Сам того не ожидая, он поймал девочку за кончик взлетевшей в воздух косы. Та ойкнула и обернулась.
— Ты что себе позволяешь? — на Ларина смотрело незнакомое лицо с огромными, немного выпученными зелёными глазами и маленьким, как вишня, ртом.
— Извини, обознался.
— Новенький, что ли?
— Ага, — ответил Ларин и почувствовал, что покраснел.
— Это тебе не обычная школа, где можно выпендриваться и выдуриваться. Здесь такие штуки не проходят, здесь себе никто подобного не позволяет.
Затем девчонка прыснула смехом, маленький рот растянулся в улыбке, и она убежала.
Подошёл рыжий приятель:
— Тебе что, Лизка понравилась?
— Её Лиза зовут?
Рыжий прикрыл рот ладонью и прошептал:
— Елизавета. Назовешь её Лизой, обидится. Меня зовут Лёва.
— А меня Пётр.
Мальчики пожали друг другу руки.
— Пошли торт есть.
Играла музыка, хотя музыкантов нигде не было видно. Кто-то уже танцевал.
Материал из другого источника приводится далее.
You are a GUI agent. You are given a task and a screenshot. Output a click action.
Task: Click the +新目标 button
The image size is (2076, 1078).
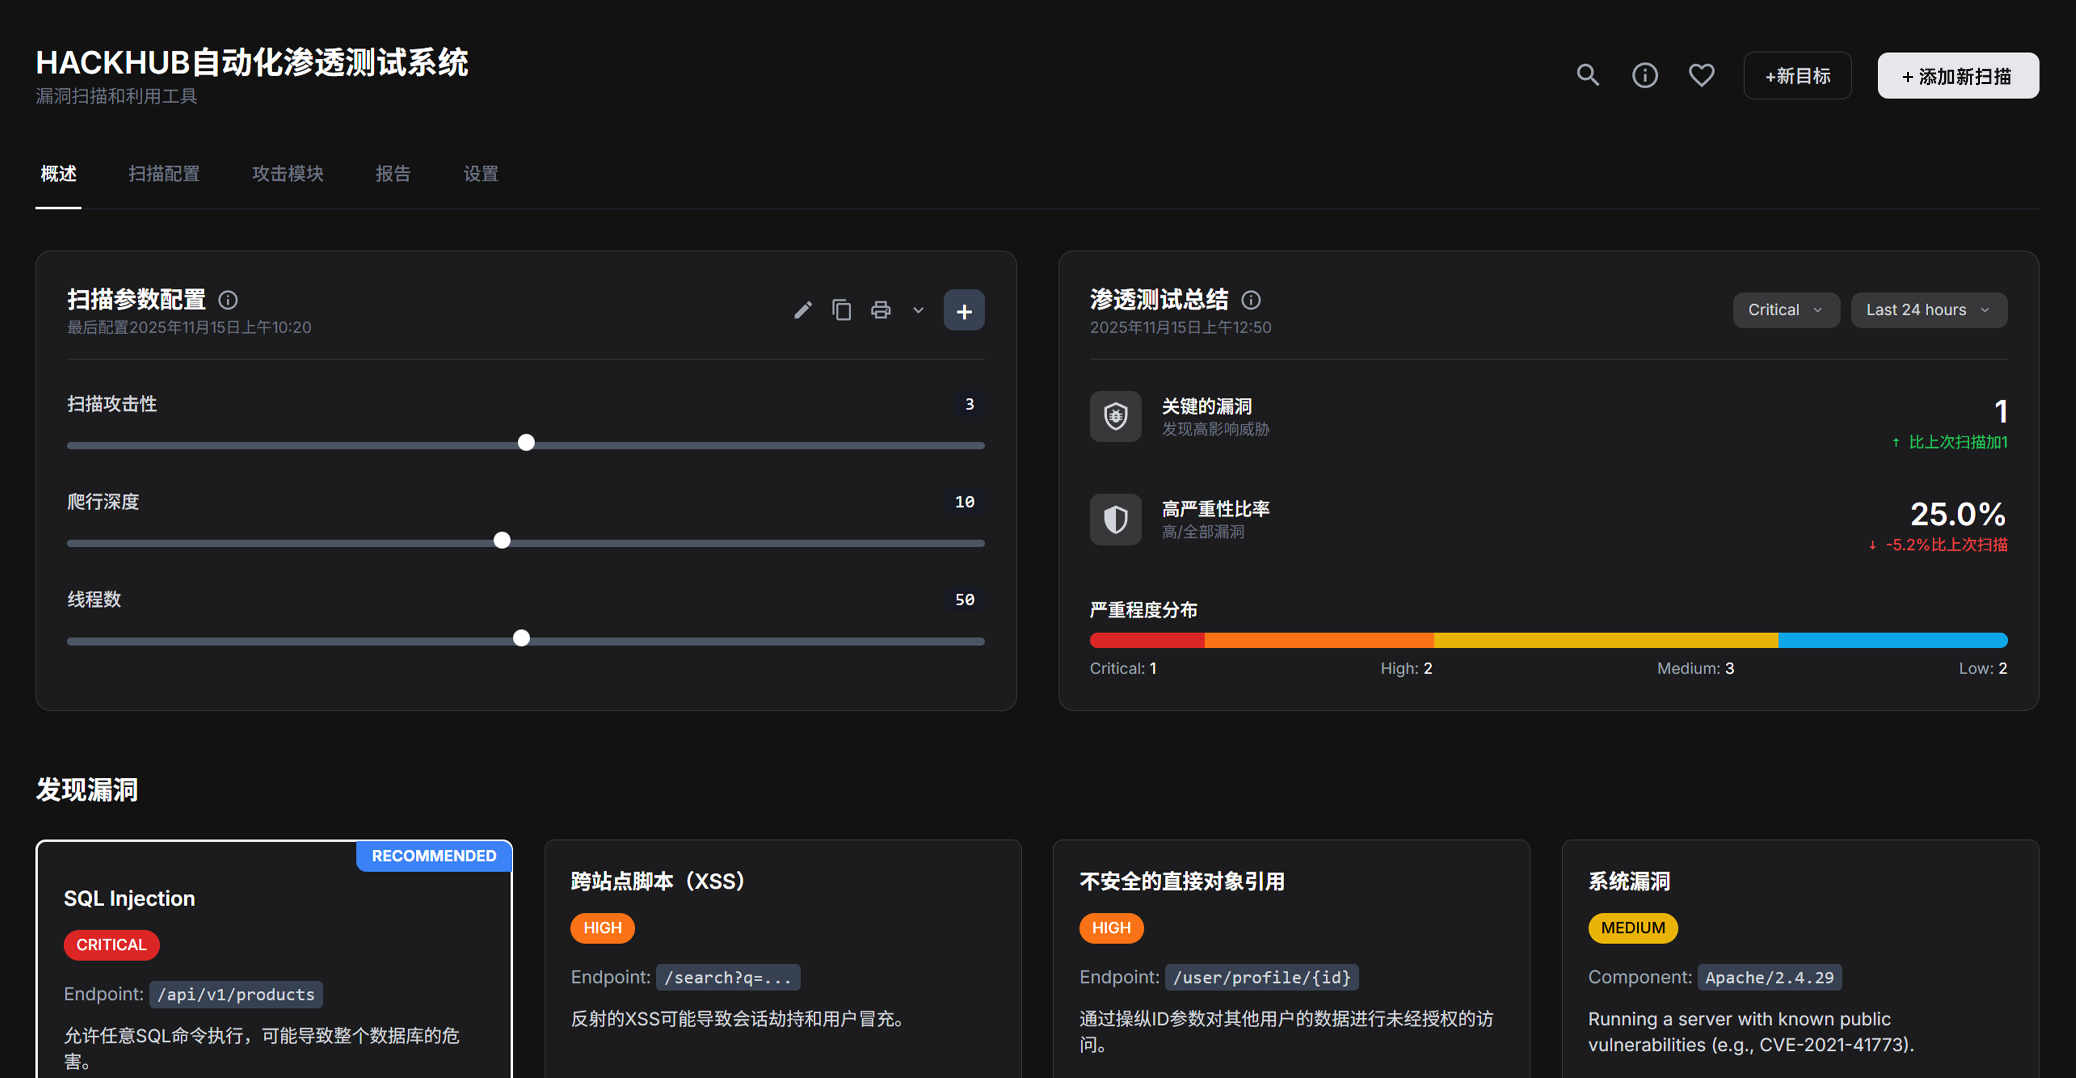1797,75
Музыка была современная, как на дискотеках.
Лёва спросил:
— Ты Децла уважаешь?
— Не-а. Не люблю, — сказал Ларин.
— А меня торкает.
— Слушай, Лёва, а ты Софью Туманову знаешь?
— А кто ж её не знает. Сейчас на сцену выйдет, она у нас всегда первой поёт.
— Да? — обрадовался Ларин.
— Хочешь, ближе подойдём?
— Давай.
И они с бокалами в руках направились к сцене.
Появилась Соня Туманова. Фейерверк стал бесшумным. Она здорово спела песню на английском языке, голос у неё был звонкий и чистый. Ларин смотрел на неё как зачарованный.
— Что, нравится? — спросил Лёва.
— Я её знаю, — вместо ответа сказал Пётр.
— Нашлась мне звезда! Я бы тоже так спел, если бы захотел.
Вспомнив, что в этой школе учатся не совсем обычные дети, Пётр сказал:
— Всё может быть.
— Ты что, не веришь? — и Лёва, упёршись подбородком в плечо Ларину, голосом, как две капли воды похожим на голос Сони Тумановой, спел два куплета песни. — Ну как, похоже? — уже своим голосом спросил Лёва. — Учись, салага!
— А как ты это делаешь?
— Не пройдёт и полгода, и ты сможешь!
— Ты меня извини, Лёва, я хочу с ней поговорить.
— Пожалуйста. Хочешь, я её позову?
Ларин кивнул. Лёва начал махать рукой с растопыренными пальцами. Он делал это так, словно протирал зеркало, вдруг запотевшее.
— Ты чего меня звал? — тронув за плечо Лёву, сказала Софья Туманова. — Пётр Ларин? — глаза девочки широко открылись. — Вот уж кого не ожидала встретить!